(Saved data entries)
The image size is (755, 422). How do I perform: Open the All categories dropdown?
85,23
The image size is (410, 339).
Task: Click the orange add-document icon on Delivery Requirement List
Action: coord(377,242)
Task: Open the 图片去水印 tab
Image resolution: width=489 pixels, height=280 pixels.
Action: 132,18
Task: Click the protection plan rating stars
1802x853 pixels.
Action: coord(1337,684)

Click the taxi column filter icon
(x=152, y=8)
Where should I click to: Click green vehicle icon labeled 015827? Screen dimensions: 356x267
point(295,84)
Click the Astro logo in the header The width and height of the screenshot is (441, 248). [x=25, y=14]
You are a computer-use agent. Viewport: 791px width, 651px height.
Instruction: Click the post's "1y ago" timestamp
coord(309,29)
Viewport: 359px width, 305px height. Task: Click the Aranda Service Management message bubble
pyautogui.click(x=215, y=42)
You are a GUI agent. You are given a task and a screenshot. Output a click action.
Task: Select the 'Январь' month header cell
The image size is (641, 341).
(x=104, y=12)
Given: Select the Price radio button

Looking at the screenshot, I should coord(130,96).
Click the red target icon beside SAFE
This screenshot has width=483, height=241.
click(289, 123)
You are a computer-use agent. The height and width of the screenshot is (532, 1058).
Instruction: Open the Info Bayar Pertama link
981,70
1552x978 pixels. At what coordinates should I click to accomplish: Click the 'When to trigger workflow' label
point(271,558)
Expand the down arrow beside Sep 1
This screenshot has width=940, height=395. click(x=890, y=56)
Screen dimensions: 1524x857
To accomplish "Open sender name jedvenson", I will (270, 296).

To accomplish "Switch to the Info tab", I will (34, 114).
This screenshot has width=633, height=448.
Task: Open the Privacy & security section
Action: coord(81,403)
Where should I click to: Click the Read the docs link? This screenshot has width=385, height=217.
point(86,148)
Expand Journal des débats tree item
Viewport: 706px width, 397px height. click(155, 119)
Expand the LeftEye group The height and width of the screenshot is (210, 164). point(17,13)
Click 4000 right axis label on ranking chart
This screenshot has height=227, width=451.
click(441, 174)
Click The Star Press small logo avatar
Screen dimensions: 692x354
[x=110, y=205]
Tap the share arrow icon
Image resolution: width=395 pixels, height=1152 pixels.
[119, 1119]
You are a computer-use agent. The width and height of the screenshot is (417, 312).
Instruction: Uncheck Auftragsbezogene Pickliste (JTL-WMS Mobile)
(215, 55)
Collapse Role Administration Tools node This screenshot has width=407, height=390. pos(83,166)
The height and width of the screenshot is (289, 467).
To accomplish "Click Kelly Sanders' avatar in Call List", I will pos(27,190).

**Instructions for the task:** Copy, word for word, the line that contains "Screen dimensions: 1524x857" and every line after it through the end of the records, and nothing else.

**Written solution:**
Screen dimensions: 1524x857
To accomplish "Open sender name jedvenson", I will (270, 296).

To accomplish "Switch to the Info tab", I will (34, 114).
This screenshot has width=633, height=448.
Task: Open the Privacy & security section
Action: coord(81,403)
Where should I click to: Click the Read the docs link? This screenshot has width=385, height=217.
point(86,148)
Expand Journal des débats tree item
Viewport: 706px width, 397px height. click(155, 119)
Expand the LeftEye group The height and width of the screenshot is (210, 164). point(17,13)
Click 4000 right axis label on ranking chart
This screenshot has height=227, width=451.
click(441, 174)
Click The Star Press small logo avatar
Screen dimensions: 692x354
[x=110, y=205]
Tap the share arrow icon
Image resolution: width=395 pixels, height=1152 pixels.
[119, 1119]
You are a computer-use agent. The width and height of the screenshot is (417, 312).
Instruction: Uncheck Auftragsbezogene Pickliste (JTL-WMS Mobile)
(215, 55)
Collapse Role Administration Tools node This screenshot has width=407, height=390. pos(83,166)
The height and width of the screenshot is (289, 467).
To accomplish "Click Kelly Sanders' avatar in Call List", I will pos(27,190).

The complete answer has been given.